WHAT TO DO: Write out all of the entries below word for word.

-------- DATA PROVIDED --------

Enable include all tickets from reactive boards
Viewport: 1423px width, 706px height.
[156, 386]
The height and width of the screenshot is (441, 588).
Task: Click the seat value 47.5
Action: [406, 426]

--------

ANSWER FOR THE TASK:
Enable include all tickets from reactive boards
Viewport: 1423px width, 706px height.
[156, 386]
The height and width of the screenshot is (441, 588).
Task: Click the seat value 47.5
Action: [406, 426]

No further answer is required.